La maestra que llegaba era muy joven. De ojos oscuros, serios y la boca de labios delgados apretados casi en un mohín de amargura; el largo pelo negro estirado sobre las sienes y amarrado detrás de la cabeza en un rodete. No era bonita, pero sus delicadas facciones de piel muy blanca no acostumbrada a los rayos del sol, inspiraban simpatía al momento de conocerla a pesar de que sonreía poco. Había desembarcado de una panga que la trajo del barco anclado bahía afuera, muy erguida y sin pedir apoyo. Al pisar la playa se notaba turbada cuando los alborozados chiquillos que la esperaban gritaban al unísono: ¡Viva la Maestra! ¡Viva la Maestra!

Carmen Teresa Bermúdez era la hija menor de un matrimonio pobre de la capital. La madre, doña Evarista, quedó viuda a los treinta y cinco años y se dedicó a sus hijas con lo que le producía una pequeña fonda en donde daba de comer a casi toda la guarnición de colombianos acantonados en Panamá. Educó a las muchachas con la gentileza de las clases pudientes. Las cuatro aprendieron a pintar al óleo, a bordar primorosamente al pasado y punto de cruz, y algo de latín, además asistían a diario a los actos piadosos de las iglesias vecinas. Las muchachas pasaban los días entre misas, lecciones y novenas. La viuda se entendía sola con el trabajo en la fonda y nunca permitió que las hijas se rozaran con la soldadesca que acudía a comer allí.

—Yo no he criado a mis hijas para manos de soldados, —solía decir.

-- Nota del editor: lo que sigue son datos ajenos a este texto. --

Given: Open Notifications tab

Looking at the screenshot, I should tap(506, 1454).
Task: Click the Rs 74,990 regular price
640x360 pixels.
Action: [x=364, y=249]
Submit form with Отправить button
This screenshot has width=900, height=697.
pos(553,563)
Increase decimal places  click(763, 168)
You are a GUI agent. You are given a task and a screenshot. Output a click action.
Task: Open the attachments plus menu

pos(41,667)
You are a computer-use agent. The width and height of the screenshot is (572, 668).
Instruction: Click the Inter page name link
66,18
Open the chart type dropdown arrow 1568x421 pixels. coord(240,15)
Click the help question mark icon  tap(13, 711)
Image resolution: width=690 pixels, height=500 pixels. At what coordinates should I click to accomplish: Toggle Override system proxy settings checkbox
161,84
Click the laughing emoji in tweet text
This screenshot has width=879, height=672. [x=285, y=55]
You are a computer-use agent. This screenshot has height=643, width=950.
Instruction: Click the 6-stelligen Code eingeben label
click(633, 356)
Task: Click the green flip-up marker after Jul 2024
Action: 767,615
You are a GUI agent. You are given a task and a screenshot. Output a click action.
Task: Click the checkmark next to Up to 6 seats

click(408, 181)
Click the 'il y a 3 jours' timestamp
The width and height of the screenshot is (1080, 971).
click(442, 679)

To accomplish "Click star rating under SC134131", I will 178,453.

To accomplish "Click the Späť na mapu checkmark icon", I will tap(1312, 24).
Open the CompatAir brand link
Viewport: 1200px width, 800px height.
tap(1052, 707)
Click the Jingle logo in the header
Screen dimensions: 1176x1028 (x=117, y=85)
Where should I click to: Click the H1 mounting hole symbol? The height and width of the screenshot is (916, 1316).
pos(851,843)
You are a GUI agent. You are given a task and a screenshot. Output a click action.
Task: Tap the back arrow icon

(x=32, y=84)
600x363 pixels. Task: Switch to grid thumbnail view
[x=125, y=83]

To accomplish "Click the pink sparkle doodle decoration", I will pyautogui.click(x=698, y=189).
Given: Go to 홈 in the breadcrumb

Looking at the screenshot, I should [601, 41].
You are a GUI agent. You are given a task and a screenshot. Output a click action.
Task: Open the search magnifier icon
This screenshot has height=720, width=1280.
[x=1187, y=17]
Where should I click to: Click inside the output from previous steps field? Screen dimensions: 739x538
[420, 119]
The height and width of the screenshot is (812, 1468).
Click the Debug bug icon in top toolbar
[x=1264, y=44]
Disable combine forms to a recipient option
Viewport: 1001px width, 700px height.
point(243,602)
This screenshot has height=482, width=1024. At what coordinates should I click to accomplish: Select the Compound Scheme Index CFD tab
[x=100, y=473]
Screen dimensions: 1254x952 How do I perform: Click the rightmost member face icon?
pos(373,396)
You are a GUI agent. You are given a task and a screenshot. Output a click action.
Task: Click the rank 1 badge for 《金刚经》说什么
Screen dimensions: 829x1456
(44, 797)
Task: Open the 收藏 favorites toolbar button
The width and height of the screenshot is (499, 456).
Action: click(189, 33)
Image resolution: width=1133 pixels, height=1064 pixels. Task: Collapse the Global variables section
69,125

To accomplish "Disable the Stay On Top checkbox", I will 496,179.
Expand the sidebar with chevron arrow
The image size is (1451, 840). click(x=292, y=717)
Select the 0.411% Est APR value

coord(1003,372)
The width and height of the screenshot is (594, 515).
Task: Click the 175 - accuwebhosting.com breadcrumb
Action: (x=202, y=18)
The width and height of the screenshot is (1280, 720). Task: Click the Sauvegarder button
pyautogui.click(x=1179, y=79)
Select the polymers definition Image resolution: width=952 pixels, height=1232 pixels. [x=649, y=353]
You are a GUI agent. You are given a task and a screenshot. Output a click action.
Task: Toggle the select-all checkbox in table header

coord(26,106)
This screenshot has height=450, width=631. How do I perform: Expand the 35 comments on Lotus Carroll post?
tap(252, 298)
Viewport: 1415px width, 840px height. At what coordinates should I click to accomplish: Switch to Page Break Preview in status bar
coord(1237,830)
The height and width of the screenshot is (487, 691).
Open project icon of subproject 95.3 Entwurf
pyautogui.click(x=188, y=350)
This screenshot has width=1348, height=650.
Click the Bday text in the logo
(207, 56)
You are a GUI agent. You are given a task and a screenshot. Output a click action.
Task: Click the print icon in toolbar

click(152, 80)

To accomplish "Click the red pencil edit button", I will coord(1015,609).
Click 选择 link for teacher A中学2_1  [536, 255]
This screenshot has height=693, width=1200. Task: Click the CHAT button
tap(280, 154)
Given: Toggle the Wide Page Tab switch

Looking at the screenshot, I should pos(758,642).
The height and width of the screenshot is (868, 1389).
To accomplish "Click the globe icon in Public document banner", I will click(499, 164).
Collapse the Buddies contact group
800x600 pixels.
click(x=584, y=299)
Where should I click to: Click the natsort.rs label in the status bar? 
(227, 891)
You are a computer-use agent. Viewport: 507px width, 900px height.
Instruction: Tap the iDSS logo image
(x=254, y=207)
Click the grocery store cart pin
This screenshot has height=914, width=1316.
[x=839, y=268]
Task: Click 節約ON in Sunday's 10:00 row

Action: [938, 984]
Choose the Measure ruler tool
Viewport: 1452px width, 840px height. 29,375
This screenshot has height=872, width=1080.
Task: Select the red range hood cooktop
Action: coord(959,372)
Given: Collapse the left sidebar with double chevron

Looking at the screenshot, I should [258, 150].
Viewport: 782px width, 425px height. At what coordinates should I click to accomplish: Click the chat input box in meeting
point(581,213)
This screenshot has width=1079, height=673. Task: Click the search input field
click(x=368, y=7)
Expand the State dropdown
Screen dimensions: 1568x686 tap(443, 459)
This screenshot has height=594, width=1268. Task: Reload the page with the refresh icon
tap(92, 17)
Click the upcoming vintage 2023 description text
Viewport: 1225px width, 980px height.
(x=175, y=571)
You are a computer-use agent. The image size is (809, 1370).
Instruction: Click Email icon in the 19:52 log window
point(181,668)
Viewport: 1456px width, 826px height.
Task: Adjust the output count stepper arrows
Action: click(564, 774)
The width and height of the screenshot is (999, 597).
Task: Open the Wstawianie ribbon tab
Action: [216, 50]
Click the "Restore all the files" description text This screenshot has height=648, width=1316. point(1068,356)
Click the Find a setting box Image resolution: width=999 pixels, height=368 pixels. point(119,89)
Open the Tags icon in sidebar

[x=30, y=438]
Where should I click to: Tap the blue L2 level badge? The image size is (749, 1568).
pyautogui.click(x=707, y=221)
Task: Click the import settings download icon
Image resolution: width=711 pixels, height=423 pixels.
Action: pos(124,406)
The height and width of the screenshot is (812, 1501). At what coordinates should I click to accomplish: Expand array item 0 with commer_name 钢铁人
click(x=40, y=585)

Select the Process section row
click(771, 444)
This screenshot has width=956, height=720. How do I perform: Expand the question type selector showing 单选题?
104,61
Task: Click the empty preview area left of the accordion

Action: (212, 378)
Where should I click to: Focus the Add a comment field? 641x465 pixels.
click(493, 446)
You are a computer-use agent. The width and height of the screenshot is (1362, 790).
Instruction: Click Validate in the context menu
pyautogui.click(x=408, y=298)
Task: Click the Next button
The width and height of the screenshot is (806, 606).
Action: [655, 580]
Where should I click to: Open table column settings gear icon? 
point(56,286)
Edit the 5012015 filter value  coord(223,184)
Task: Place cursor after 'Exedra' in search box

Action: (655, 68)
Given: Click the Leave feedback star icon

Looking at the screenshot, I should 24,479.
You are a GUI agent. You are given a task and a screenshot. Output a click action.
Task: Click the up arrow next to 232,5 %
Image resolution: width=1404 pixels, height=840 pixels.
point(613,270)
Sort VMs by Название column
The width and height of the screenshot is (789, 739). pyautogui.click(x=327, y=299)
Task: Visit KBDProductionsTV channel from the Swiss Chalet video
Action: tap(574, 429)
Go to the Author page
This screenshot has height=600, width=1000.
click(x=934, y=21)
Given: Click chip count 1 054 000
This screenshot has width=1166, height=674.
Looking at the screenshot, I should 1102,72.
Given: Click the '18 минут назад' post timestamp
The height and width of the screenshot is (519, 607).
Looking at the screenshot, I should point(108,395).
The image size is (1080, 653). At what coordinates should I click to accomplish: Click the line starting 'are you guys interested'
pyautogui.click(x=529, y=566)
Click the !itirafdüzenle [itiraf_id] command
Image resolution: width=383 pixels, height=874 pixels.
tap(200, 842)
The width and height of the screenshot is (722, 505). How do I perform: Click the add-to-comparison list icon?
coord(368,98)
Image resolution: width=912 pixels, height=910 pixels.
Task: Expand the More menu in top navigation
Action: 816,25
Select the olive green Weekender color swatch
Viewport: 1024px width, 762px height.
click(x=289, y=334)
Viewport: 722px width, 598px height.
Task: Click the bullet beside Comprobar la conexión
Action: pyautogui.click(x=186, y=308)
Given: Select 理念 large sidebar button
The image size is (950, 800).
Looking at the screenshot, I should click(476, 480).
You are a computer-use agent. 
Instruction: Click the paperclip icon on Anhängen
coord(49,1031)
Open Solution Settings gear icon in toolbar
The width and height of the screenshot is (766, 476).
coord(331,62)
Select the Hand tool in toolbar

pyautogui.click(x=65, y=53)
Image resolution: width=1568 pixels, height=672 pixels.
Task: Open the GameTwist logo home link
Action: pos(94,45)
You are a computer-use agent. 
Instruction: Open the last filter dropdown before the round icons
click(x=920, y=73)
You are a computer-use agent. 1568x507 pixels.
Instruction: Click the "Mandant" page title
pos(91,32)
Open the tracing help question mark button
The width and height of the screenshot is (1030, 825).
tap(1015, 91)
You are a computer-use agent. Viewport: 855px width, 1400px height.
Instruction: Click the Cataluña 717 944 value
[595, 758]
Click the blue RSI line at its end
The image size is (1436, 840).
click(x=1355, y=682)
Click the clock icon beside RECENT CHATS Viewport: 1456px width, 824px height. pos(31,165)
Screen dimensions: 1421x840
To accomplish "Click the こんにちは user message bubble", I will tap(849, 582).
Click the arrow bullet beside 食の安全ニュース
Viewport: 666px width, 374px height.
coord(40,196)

Carmen era la única que a diario se rebelaba en contra de la gentileza artificial impuesta por la madre. A ella, poco le gustaba la costura y siempre acababa la clase de dibujo tirando los pinceles contra la pared ante las constantes críticas del maestro, un español pintor de santos de iglesia que llevaba muchos años en Panamá. Él, le decía a doña Evarista después de cada lección:

—Carmen no tiene paciencia señora. A ella lo que le gusta es leer. No tiene ninguna vocación para el arte. Sería mejor que no la fuerce usted; a empujones no va a aprender nada.

—Déjese usted de tonterías. Mi hija es inteligente y va a aprender como las hermanas. Usted cobra bien por las clases que da y yo le pago con puntualidad, así que no tiene porqué quejarse tanto.

Resignado, el español no se atrevía a contrariar a la señora, pero de continuo le prestaba a Carmen tomos y volúmenes que él había traído consigo de España, una mezcla de novelas clásicas, libros de historia y filosofía. Finalmente, Carmen acabó por convencer a la madre de que ella no había nacido para artista del pincel y le expresó su deseo de matricularse en la Escuela de las señoritas Rubiano en donde las jóvenes recibían educación superior. Sus hermanas trataron de disuadirla de sus propósitos de estudiar, arguyendo que nadie se iba a casar con una sabionda. Carmen se encogía de hombros negándose a escucharlas.

—No me importa —le decía—, prefiero quedarme soltera a ser una ignorante toda la vida.

Doña Evarista, espantada, no sabía qué hacer con la hija cada día más retraída en su mundo de libros y que poco participaba de la vida social de la familia. Cuando cumplió los catorce años, acabó por acceder a dejar que se matriculara en la Escuela de las Rubiano.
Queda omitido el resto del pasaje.